It made me think more deeply about how burnout is when our heartwood is exposed, and against our agency parts of us are devoured. The good thing, tree wisdom tells us, is that that wood was dead anyway.
Strength doesn’t just happen because we have the most firm core and deepest roots. Strength comes because we can weather the storm and can maintain our growth–our outer living tissue–despite the steady winds that buffer. When faced with systemic stress–we have systemic power of resiliency.
a little home built within a living tree
Resmaa Menakem says “Healing does not mean “going back” to the way things were. It means using the energy that survived the trauma to create something new.”

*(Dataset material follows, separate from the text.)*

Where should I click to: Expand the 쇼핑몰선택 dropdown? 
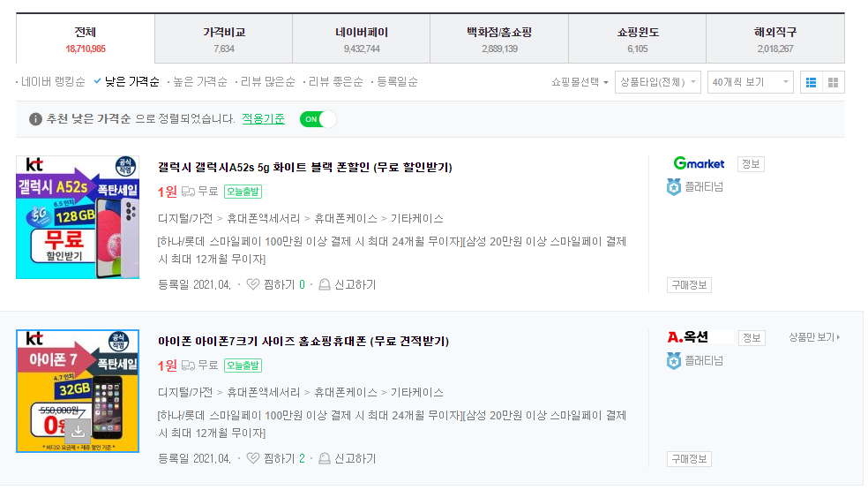coord(580,82)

Indeed, these times are filled with collective wounding, and our resiliency is called upon not just personally but collectively. Most of us who are healers and helpers are aching at the state of the world. Burnout is a collective wound, a direct result of systems that extract, devalue, and silence. When the burnout we’re experiencing is systemic, the response needs to be deeper than self-care; it needs to be soulful care rooted in boundaries, justice, and a fierce commitment to what is truly ours to hold.
The Burnout Is Real—And It’s Not Just You
Many healers, helpers, educators, advocates, and everyday people are reckoning with an ache that goes beyond fatigue. It’s the exhaustion of living in systems that were never designed for our thriving—capitalism, white supremacy, ableism, patriarchy, extractive productivity cultures.
When we keep pushing ourselves to “do more” or “fix everything,” we mimic the very systems that chew at our heartwood.
So how do we stay awake and engaged, without burning out?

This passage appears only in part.